Six years earlier, Buggs, then a 28-year-old counselor for needy children, had suffered a stroke that her doctors attributed to an ingredient in her over-the-counter decongestant, Tavist-D. She sued the manufacturer, Novartis AG, saying its cold pills had left her with brain damage.
The Swiss-based company's defense was that the ingredient, phenylpropanolamine, or PPA, was in dozens of cold remedies and appetite suppressants, and had been taken in billions of doses with no ill effects.
But by the time Buggs arrived in court, Novartis knew, though the public didn't, that Yale University researchers had tentatively concluded that PPA was linked to a slight risk of a certain type of stroke in young women. The company offered to settle, and Buggs accepted. The settlement called for Buggs to keep the terms confidential.
Buggs had hoped for a trial and news coverage. Instead, she remained silent until last month, when the Food and Drug Administration announced plans to ban phenylpropanolamine, saying the Yale study had led them to estimate that PPA had caused 200 to 500 strokes each year and that the risk, though slim, outweighed the drug's benefits.
Drug companies said the Yale scientists were wrong and that the drug was safe. Buggs was elated. "Now," she said, "people will see."
The case offers a glimpse into how companies marketing PPA worked aggressively to assuage concerns about the safety of a drug that for six decades was a staple in medicine cabinets. It also sheds light on a larger issue: Pharmaceutical companies, which spend more than $20 billion a year researching and developing medicines, devote far less attention to examining how their drugs are used.
In the case of PPA, safety questions simmered for two decades in scientific circles, in the courts and in Washington. In each arena, an examination of court records and other public documents shows, pharmaceutical companies or their representatives tried to tamp down the public debate.
In the scientific circles, a university pharmacologist acted as a reviewer for medical journals considering whether to publish reports on PPA research while he was on the payroll of the leading maker of diet pills, Thompson Medical Co. His anonymous critiques helped relegate some articles that questioned PPA's safety to little-known medical journals.
In the courts, PPA makers faced more than two dozen lawsuits and usually demanded confidentiality agreements when they settled. In two cases, patients died. In another, the court record was sealed. In Washington, Sandoz Pharmaceuticals Corp., a predecessor to Novartis and the original manufacturer of Tavist-D, pressed regulators to keep cold medicines out of their PPA safety review.
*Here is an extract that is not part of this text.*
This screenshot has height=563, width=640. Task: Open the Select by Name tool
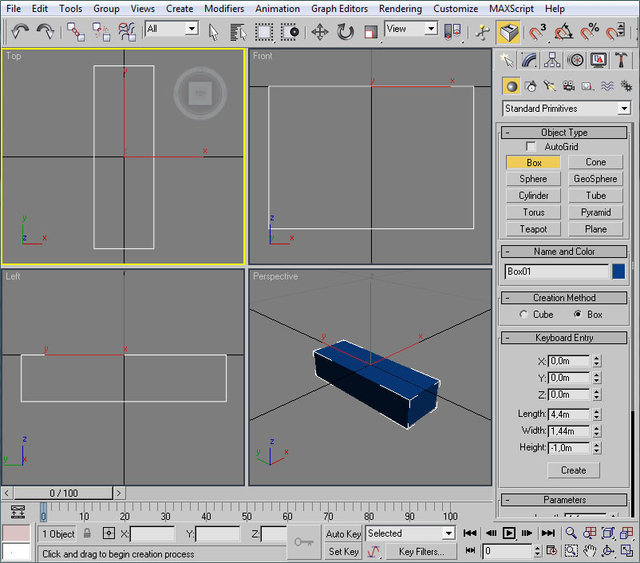point(239,31)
Thompson Medical no longer exists. It sold its diet pill line to Chattem Pharmaceuticals, whose officials declined comment. Novartis officials, citing pending litigation, also would not discuss the issue.
Dr. R. William Soller, senior vice president of the Consumer Healthcare Products Association, the trade group that represents manufacturers of over-the-counter medicines, said the industry had long shared voluminous research with the FDA, "all of which basically supported PPA's safety."
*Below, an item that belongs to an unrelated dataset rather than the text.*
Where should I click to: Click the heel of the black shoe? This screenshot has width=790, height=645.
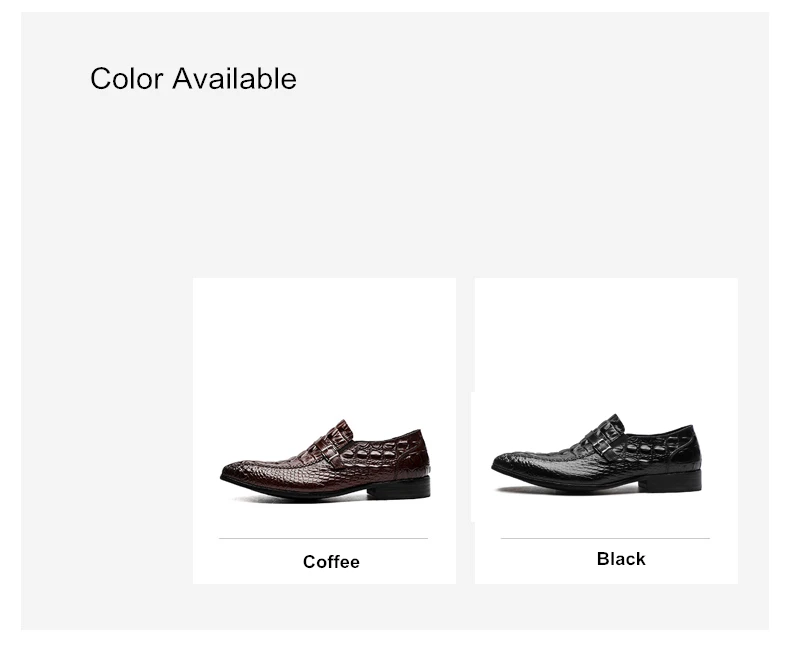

The agency was not convinced. In 1992, it demanded a more thorough investigation, the Yale study. The industry helped design it and paid for it, a cost of more than $5 million.
Such research is rare, said Dr. Louis Lasagna, an expert on drug development at Tufts University who helped oversee the Yale study at the request of Soller's group. He said pharmaceutical manufacturers do not devote enough research to looking at "what makes your drug more effective or more tolerable" and added, "There's very little money spent on it. The emphasis is on getting the drug to market."
The Yale study bought PPA six additional years of shelf life. Had it not been under way in 1994, said Dr. Charles Ganley, director of the FDA's division of over-the-counter drugs, "the agency probably would have proceeded to take PPA off the market back then."
Meanwhile, PPA generated hundreds of millions of dollars in sales for the companies that marketed it. Republican Sen. Ron Wyden of Oregon, who as a congressman in 1990 held hearings on the diet industry, said in a recent interview that he was troubled by the delay.
"This is a textbook case," Wyden said, "for how a powerful industry that is willing to pull out the stops can be successful in preventing an objective evaluation of an important drug ingredient."